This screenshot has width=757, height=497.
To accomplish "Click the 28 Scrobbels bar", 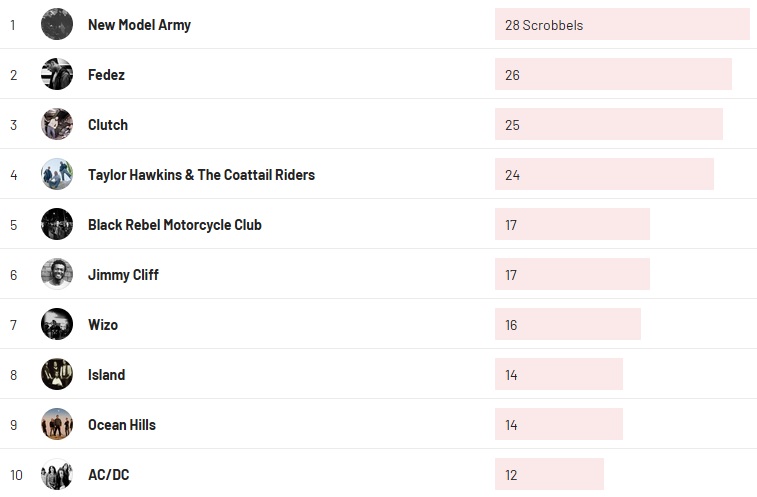I will point(621,24).
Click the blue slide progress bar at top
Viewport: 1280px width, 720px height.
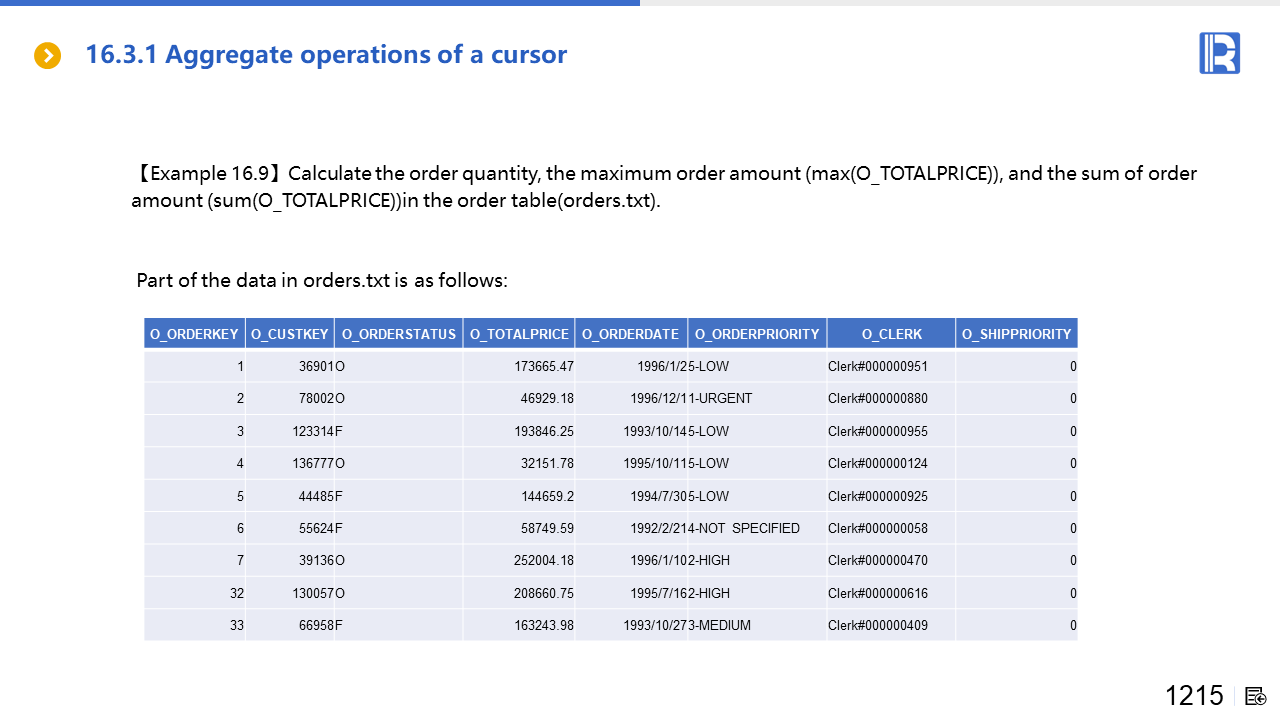pos(320,3)
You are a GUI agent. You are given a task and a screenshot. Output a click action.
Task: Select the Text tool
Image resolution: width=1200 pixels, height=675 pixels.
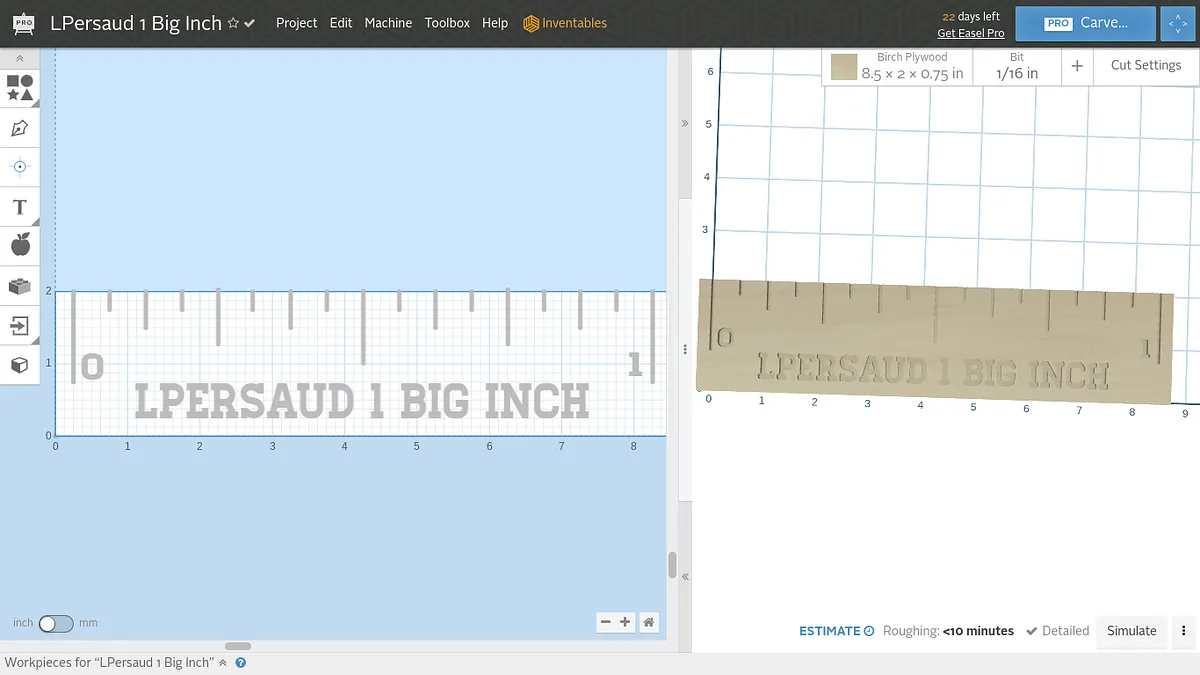tap(19, 207)
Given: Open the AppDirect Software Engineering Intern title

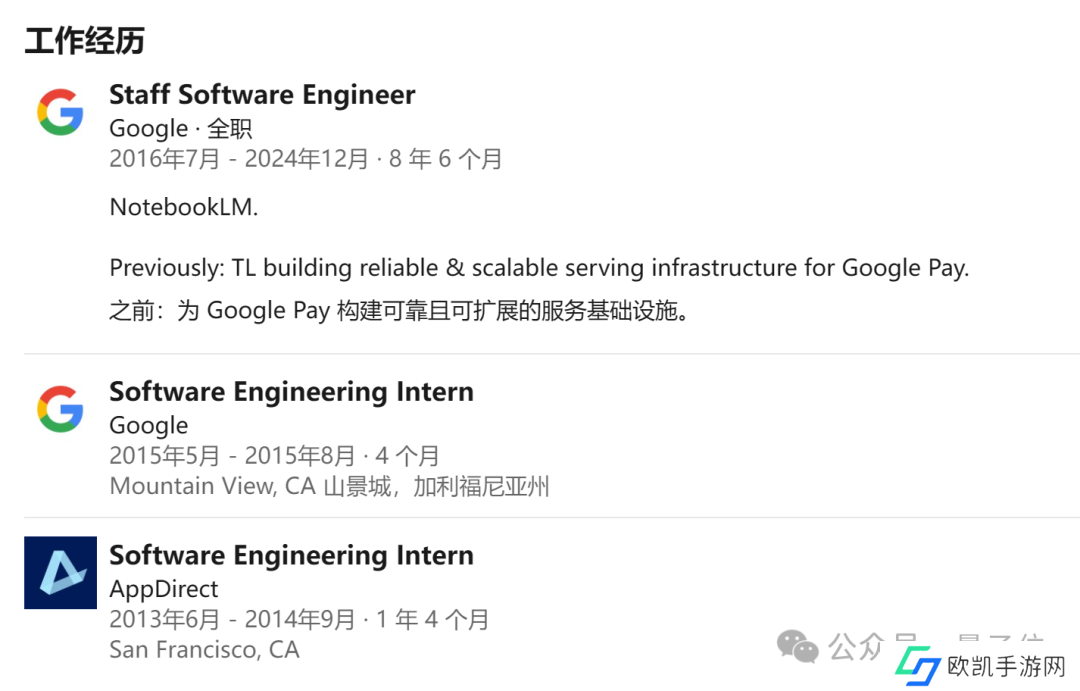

(Task item) Starting with the line that contains "You are a GUI", copy every line word for word through the end of the listing above, but leave out the pictures.

(Output for this task)
You are a GUI agent. You are given a task and a screenshot. Output a click action.
Task: Select the Text tool
Image resolution: width=1200 pixels, height=675 pixels.
tap(19, 207)
Given: Open the AppDirect Software Engineering Intern title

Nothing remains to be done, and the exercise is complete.